*About this task:* Every record must appear in the answer exactly as it stands.

*Material supplied:*

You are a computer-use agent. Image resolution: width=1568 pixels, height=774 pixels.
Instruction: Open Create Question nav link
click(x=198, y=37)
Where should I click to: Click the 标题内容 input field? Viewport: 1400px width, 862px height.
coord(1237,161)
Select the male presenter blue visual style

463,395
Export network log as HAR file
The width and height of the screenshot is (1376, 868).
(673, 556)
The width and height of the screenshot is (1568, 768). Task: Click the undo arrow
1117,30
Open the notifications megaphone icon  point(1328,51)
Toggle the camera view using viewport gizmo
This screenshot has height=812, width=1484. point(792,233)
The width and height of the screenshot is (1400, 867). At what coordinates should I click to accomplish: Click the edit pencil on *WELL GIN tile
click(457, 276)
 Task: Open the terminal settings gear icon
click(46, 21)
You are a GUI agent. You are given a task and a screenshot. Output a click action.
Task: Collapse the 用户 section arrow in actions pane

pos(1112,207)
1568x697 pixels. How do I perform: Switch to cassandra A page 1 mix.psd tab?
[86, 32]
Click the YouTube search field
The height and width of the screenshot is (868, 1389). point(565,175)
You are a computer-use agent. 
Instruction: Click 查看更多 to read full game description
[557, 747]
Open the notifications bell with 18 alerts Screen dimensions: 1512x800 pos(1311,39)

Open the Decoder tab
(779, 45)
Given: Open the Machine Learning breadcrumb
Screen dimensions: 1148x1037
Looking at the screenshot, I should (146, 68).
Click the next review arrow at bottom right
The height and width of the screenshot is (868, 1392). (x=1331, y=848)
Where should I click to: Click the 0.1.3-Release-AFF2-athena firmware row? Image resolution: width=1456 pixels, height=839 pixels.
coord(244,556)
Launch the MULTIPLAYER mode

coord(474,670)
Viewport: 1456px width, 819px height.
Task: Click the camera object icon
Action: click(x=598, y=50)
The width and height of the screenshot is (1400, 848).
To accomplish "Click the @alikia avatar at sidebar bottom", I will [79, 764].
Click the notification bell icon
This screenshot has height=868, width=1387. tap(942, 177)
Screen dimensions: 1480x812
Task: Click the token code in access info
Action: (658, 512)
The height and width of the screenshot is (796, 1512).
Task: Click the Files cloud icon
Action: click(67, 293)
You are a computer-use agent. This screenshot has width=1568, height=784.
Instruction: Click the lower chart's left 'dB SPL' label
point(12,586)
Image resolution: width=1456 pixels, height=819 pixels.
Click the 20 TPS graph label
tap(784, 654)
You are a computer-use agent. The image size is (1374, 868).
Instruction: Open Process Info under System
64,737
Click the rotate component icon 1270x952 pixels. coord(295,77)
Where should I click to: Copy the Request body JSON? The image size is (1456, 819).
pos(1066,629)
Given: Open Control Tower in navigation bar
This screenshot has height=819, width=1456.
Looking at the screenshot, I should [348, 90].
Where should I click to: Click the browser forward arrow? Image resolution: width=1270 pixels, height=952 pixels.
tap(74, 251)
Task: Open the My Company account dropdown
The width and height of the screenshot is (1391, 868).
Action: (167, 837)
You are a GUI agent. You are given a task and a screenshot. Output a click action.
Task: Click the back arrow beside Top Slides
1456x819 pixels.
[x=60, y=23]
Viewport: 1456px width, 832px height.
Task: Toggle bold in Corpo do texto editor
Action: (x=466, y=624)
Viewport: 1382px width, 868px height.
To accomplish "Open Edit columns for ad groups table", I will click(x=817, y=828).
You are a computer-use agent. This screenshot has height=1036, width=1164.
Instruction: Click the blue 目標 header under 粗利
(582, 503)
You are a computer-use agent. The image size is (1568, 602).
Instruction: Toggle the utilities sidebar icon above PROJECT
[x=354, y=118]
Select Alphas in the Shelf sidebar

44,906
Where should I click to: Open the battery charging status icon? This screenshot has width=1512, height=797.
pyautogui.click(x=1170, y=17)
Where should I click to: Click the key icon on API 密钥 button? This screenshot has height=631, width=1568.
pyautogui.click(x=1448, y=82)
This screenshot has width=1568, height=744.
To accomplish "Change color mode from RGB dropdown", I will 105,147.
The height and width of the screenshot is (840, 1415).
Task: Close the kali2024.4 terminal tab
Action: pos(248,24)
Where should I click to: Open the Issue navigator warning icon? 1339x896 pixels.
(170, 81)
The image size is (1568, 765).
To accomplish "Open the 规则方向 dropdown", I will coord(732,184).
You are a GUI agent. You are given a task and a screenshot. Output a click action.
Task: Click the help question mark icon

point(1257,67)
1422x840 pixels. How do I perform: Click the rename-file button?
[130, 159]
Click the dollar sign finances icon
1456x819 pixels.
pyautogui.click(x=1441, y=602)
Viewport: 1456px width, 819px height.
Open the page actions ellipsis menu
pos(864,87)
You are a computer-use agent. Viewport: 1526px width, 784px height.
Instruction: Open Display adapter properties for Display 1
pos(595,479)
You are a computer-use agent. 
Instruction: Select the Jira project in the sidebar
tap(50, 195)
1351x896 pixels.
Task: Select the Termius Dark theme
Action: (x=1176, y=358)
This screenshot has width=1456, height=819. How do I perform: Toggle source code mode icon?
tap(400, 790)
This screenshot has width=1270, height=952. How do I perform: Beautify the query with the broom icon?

*Your solution:*
You are a computer-use agent. Image resolution: width=1568 pixels, height=774 pixels.
Instruction: Open Create Question nav link
click(x=198, y=37)
Where should I click to: Click the 标题内容 input field? Viewport: 1400px width, 862px height.
coord(1237,161)
Select the male presenter blue visual style

463,395
Export network log as HAR file
The width and height of the screenshot is (1376, 868).
(673, 556)
The width and height of the screenshot is (1568, 768). Task: Click the undo arrow
1117,30
Open the notifications megaphone icon  point(1328,51)
Toggle the camera view using viewport gizmo
This screenshot has height=812, width=1484. point(792,233)
The width and height of the screenshot is (1400, 867). At what coordinates should I click to accomplish: Click the edit pencil on *WELL GIN tile
click(457, 276)
 Task: Open the terminal settings gear icon
click(46, 21)
You are a GUI agent. You are given a task and a screenshot. Output a click action.
Task: Collapse the 用户 section arrow in actions pane

pos(1112,207)
1568x697 pixels. How do I perform: Switch to cassandra A page 1 mix.psd tab?
[86, 32]
Click the YouTube search field
The height and width of the screenshot is (868, 1389). point(565,175)
You are a computer-use agent. 
Instruction: Click 查看更多 to read full game description
[557, 747]
Open the notifications bell with 18 alerts Screen dimensions: 1512x800 pos(1311,39)

Open the Decoder tab
(779, 45)
Given: Open the Machine Learning breadcrumb
Screen dimensions: 1148x1037
Looking at the screenshot, I should (146, 68).
Click the next review arrow at bottom right
The height and width of the screenshot is (868, 1392). (x=1331, y=848)
Where should I click to: Click the 0.1.3-Release-AFF2-athena firmware row? Image resolution: width=1456 pixels, height=839 pixels.
coord(244,556)
Launch the MULTIPLAYER mode

coord(474,670)
Viewport: 1456px width, 819px height.
Task: Click the camera object icon
Action: click(x=598, y=50)
The width and height of the screenshot is (1400, 848).
To accomplish "Click the @alikia avatar at sidebar bottom", I will [79, 764].
Click the notification bell icon
This screenshot has height=868, width=1387. tap(942, 177)
Screen dimensions: 1480x812
Task: Click the token code in access info
Action: (658, 512)
The height and width of the screenshot is (796, 1512).
Task: Click the Files cloud icon
Action: click(67, 293)
You are a computer-use agent. This screenshot has width=1568, height=784.
Instruction: Click the lower chart's left 'dB SPL' label
point(12,586)
Image resolution: width=1456 pixels, height=819 pixels.
Click the 20 TPS graph label
tap(784, 654)
You are a computer-use agent. The image size is (1374, 868).
Instruction: Open Process Info under System
64,737
Click the rotate component icon 1270x952 pixels. coord(295,77)
Where should I click to: Copy the Request body JSON? The image size is (1456, 819).
pos(1066,629)
Given: Open Control Tower in navigation bar
This screenshot has height=819, width=1456.
Looking at the screenshot, I should [348, 90].
Where should I click to: Click the browser forward arrow? Image resolution: width=1270 pixels, height=952 pixels.
tap(74, 251)
Task: Open the My Company account dropdown
The width and height of the screenshot is (1391, 868).
Action: (167, 837)
You are a GUI agent. You are given a task and a screenshot. Output a click action.
Task: Click the back arrow beside Top Slides
1456x819 pixels.
[x=60, y=23]
Viewport: 1456px width, 832px height.
Task: Toggle bold in Corpo do texto editor
Action: (x=466, y=624)
Viewport: 1382px width, 868px height.
To accomplish "Open Edit columns for ad groups table", I will click(x=817, y=828).
You are a computer-use agent. This screenshot has height=1036, width=1164.
Instruction: Click the blue 目標 header under 粗利
(582, 503)
You are a computer-use agent. The image size is (1568, 602).
Instruction: Toggle the utilities sidebar icon above PROJECT
[x=354, y=118]
Select Alphas in the Shelf sidebar

44,906
Where should I click to: Open the battery charging status icon? This screenshot has width=1512, height=797.
pyautogui.click(x=1170, y=17)
Where should I click to: Click the key icon on API 密钥 button? This screenshot has height=631, width=1568.
pyautogui.click(x=1448, y=82)
This screenshot has width=1568, height=744.
To accomplish "Change color mode from RGB dropdown", I will 105,147.
The height and width of the screenshot is (840, 1415).
Task: Close the kali2024.4 terminal tab
Action: pos(248,24)
Where should I click to: Open the Issue navigator warning icon? 1339x896 pixels.
(170, 81)
The image size is (1568, 765).
To accomplish "Open the 规则方向 dropdown", I will coord(732,184).
You are a GUI agent. You are given a task and a screenshot. Output a click action.
Task: Click the help question mark icon

point(1257,67)
1422x840 pixels. How do I perform: Click the rename-file button?
[130, 159]
Click the dollar sign finances icon
1456x819 pixels.
pyautogui.click(x=1441, y=602)
Viewport: 1456px width, 819px height.
Open the page actions ellipsis menu
pos(864,87)
You are a computer-use agent. Viewport: 1526px width, 784px height.
Instruction: Open Display adapter properties for Display 1
pos(595,479)
You are a computer-use agent. 
Instruction: Select the Jira project in the sidebar
tap(50, 195)
1351x896 pixels.
Task: Select the Termius Dark theme
Action: (x=1176, y=358)
This screenshot has width=1456, height=819. How do I perform: Toggle source code mode icon?
tap(400, 790)
This screenshot has width=1270, height=952. How do I perform: Beautify the query with the broom icon?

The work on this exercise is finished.